An exact copy of the records is required, minus the pictures they hold.

= Beginning of Section =

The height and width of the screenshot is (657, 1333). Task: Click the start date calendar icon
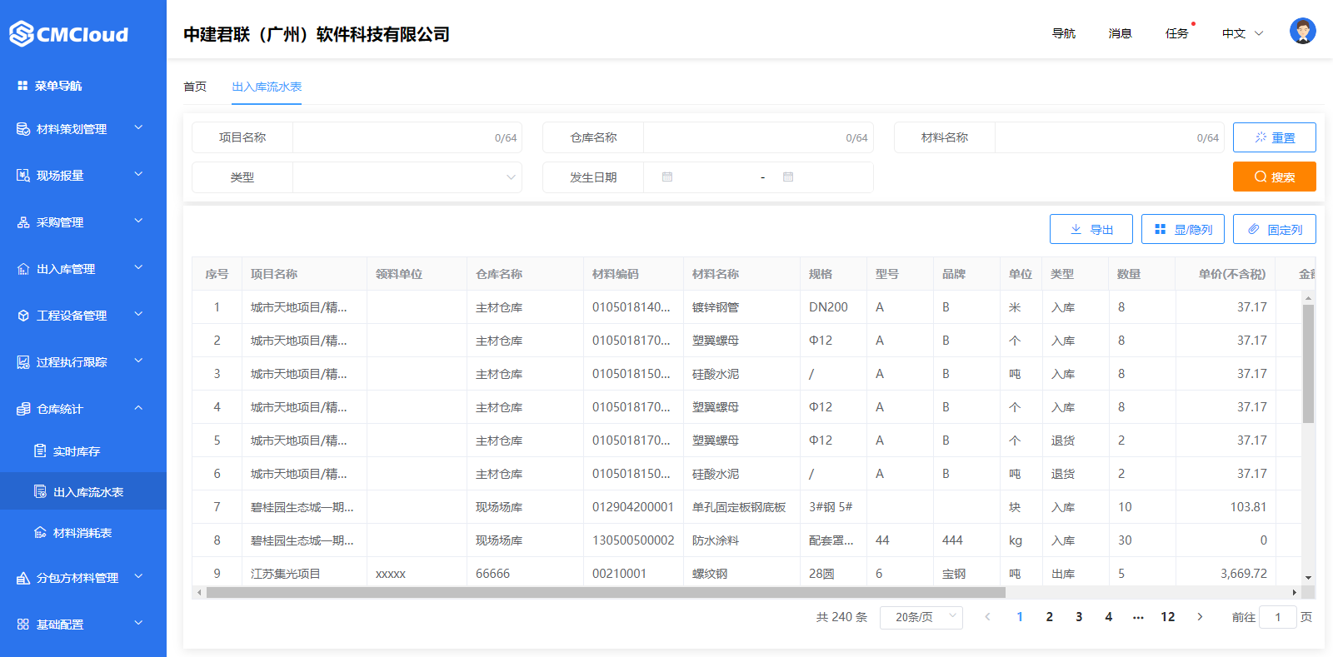(667, 177)
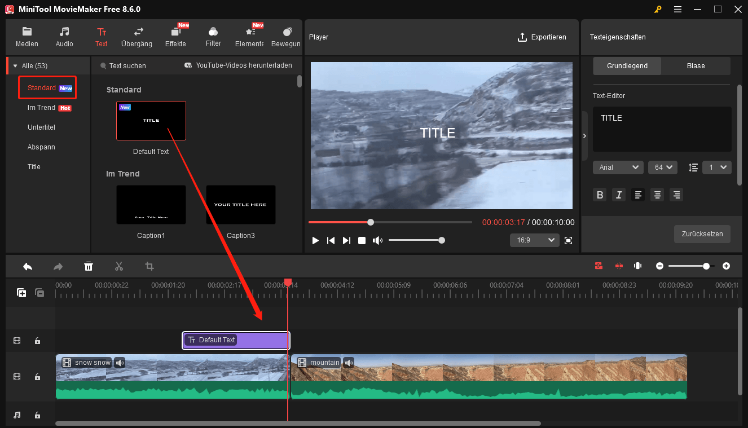Viewport: 748px width, 428px height.
Task: Select the Caption3 text template thumbnail
Action: click(241, 204)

= End of Section =

▶ _Solution for this task_:
The height and width of the screenshot is (657, 1333). Task: Click the start date calendar icon
(667, 177)
Viewport: 748px width, 428px height.
Task: Select the Caption3 text template thumbnail
Action: click(241, 204)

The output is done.